# [Data supplied]
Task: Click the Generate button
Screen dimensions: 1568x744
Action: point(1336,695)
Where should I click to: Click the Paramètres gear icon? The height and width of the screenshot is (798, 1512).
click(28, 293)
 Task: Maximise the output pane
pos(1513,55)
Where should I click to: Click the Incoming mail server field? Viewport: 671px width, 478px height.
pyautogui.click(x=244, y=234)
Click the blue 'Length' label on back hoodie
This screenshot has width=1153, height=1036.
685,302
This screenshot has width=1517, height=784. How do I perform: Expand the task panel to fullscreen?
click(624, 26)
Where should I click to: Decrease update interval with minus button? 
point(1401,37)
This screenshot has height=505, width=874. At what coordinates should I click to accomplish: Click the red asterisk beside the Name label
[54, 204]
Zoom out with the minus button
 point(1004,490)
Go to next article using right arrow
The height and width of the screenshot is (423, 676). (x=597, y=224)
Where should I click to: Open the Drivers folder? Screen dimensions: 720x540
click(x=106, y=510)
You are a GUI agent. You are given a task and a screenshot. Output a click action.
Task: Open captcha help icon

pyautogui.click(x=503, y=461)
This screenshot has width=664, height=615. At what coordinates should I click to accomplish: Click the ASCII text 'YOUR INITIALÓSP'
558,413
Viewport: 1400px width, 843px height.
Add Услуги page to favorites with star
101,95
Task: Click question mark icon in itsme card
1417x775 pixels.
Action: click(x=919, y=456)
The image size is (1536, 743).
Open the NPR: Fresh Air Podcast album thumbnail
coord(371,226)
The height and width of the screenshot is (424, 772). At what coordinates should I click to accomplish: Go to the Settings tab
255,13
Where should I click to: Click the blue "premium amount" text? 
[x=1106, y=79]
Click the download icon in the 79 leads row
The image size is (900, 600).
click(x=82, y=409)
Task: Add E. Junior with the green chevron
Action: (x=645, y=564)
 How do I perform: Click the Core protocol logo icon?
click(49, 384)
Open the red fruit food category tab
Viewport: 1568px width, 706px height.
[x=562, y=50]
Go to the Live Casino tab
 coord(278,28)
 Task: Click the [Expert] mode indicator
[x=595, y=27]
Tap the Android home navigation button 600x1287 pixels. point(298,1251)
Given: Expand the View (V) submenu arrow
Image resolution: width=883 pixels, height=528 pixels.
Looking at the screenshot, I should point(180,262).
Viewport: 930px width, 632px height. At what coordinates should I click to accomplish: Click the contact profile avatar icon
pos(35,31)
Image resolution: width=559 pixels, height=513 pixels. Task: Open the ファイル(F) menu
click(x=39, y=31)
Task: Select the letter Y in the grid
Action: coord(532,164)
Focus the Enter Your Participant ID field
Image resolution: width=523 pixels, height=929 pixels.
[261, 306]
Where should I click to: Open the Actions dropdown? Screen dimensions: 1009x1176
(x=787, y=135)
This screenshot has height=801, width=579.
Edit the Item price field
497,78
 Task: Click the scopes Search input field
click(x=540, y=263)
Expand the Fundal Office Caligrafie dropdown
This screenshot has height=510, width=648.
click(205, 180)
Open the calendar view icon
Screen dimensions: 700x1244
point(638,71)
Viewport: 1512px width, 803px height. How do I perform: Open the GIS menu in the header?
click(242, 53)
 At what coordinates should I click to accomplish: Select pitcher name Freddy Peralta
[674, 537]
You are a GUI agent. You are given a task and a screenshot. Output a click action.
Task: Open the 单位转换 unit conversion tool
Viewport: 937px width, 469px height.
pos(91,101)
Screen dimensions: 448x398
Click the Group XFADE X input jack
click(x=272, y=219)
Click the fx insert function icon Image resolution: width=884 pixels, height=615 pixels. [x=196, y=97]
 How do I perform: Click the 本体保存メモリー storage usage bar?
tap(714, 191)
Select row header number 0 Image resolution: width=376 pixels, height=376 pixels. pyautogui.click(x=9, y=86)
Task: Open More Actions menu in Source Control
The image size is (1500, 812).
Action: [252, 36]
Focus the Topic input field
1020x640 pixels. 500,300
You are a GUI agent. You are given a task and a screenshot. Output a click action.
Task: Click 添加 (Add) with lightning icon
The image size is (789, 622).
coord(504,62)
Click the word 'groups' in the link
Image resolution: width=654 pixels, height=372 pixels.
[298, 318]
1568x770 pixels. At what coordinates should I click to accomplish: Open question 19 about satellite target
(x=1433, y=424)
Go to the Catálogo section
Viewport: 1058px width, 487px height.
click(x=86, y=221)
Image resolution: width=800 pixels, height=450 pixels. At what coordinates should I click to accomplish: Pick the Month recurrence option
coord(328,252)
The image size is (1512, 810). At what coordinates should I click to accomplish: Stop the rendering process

# [Your objective]
Restate each of the entries above verbatim.

# [Solved problem]
Task: Click the Generate button
Screen dimensions: 1568x744
Action: point(1336,695)
Where should I click to: Click the Paramètres gear icon? The height and width of the screenshot is (798, 1512).
click(28, 293)
 Task: Maximise the output pane
pos(1513,55)
Where should I click to: Click the Incoming mail server field? Viewport: 671px width, 478px height.
pyautogui.click(x=244, y=234)
Click the blue 'Length' label on back hoodie
This screenshot has width=1153, height=1036.
685,302
This screenshot has width=1517, height=784. How do I perform: Expand the task panel to fullscreen?
click(624, 26)
Where should I click to: Decrease update interval with minus button? 
point(1401,37)
This screenshot has height=505, width=874. At what coordinates should I click to accomplish: Click the red asterisk beside the Name label
[54, 204]
Zoom out with the minus button
 point(1004,490)
Go to next article using right arrow
The height and width of the screenshot is (423, 676). (x=597, y=224)
Where should I click to: Open the Drivers folder? Screen dimensions: 720x540
click(x=106, y=510)
You are a GUI agent. You are given a task and a screenshot. Output a click action.
Task: Open captcha help icon

pyautogui.click(x=503, y=461)
This screenshot has width=664, height=615. At what coordinates should I click to accomplish: Click the ASCII text 'YOUR INITIALÓSP'
558,413
Viewport: 1400px width, 843px height.
Add Услуги page to favorites with star
101,95
Task: Click question mark icon in itsme card
1417x775 pixels.
Action: click(x=919, y=456)
The image size is (1536, 743).
Open the NPR: Fresh Air Podcast album thumbnail
coord(371,226)
The height and width of the screenshot is (424, 772). At what coordinates should I click to accomplish: Go to the Settings tab
255,13
Where should I click to: Click the blue "premium amount" text? 
[x=1106, y=79]
Click the download icon in the 79 leads row
The image size is (900, 600).
click(x=82, y=409)
Task: Add E. Junior with the green chevron
Action: (x=645, y=564)
 How do I perform: Click the Core protocol logo icon?
click(49, 384)
Open the red fruit food category tab
Viewport: 1568px width, 706px height.
[x=562, y=50]
Go to the Live Casino tab
 coord(278,28)
 Task: Click the [Expert] mode indicator
[x=595, y=27]
Tap the Android home navigation button 600x1287 pixels. point(298,1251)
Given: Expand the View (V) submenu arrow
Image resolution: width=883 pixels, height=528 pixels.
Looking at the screenshot, I should point(180,262).
Viewport: 930px width, 632px height. At what coordinates should I click to accomplish: Click the contact profile avatar icon
pos(35,31)
Image resolution: width=559 pixels, height=513 pixels. Task: Open the ファイル(F) menu
click(x=39, y=31)
Task: Select the letter Y in the grid
Action: coord(532,164)
Focus the Enter Your Participant ID field
Image resolution: width=523 pixels, height=929 pixels.
[261, 306]
Where should I click to: Open the Actions dropdown? Screen dimensions: 1009x1176
(x=787, y=135)
This screenshot has height=801, width=579.
Edit the Item price field
497,78
 Task: Click the scopes Search input field
click(x=540, y=263)
Expand the Fundal Office Caligrafie dropdown
This screenshot has height=510, width=648.
click(205, 180)
Open the calendar view icon
Screen dimensions: 700x1244
point(638,71)
Viewport: 1512px width, 803px height. How do I perform: Open the GIS menu in the header?
click(242, 53)
 At what coordinates should I click to accomplish: Select pitcher name Freddy Peralta
[674, 537]
You are a GUI agent. You are given a task and a screenshot. Output a click action.
Task: Open the 单位转换 unit conversion tool
Viewport: 937px width, 469px height.
pos(91,101)
Screen dimensions: 448x398
Click the Group XFADE X input jack
click(x=272, y=219)
Click the fx insert function icon Image resolution: width=884 pixels, height=615 pixels. [x=196, y=97]
 How do I perform: Click the 本体保存メモリー storage usage bar?
tap(714, 191)
Select row header number 0 Image resolution: width=376 pixels, height=376 pixels. pyautogui.click(x=9, y=86)
Task: Open More Actions menu in Source Control
The image size is (1500, 812).
Action: [252, 36]
Focus the Topic input field
1020x640 pixels. 500,300
You are a GUI agent. You are given a task and a screenshot. Output a click action.
Task: Click 添加 (Add) with lightning icon
The image size is (789, 622).
coord(504,62)
Click the word 'groups' in the link
Image resolution: width=654 pixels, height=372 pixels.
[298, 318]
1568x770 pixels. At what coordinates should I click to accomplish: Open question 19 about satellite target
(x=1433, y=424)
Go to the Catálogo section
Viewport: 1058px width, 487px height.
click(x=86, y=221)
Image resolution: width=800 pixels, height=450 pixels. At what coordinates should I click to accomplish: Pick the Month recurrence option
coord(328,252)
The image size is (1512, 810). At what coordinates should I click to accomplish: Stop the rendering process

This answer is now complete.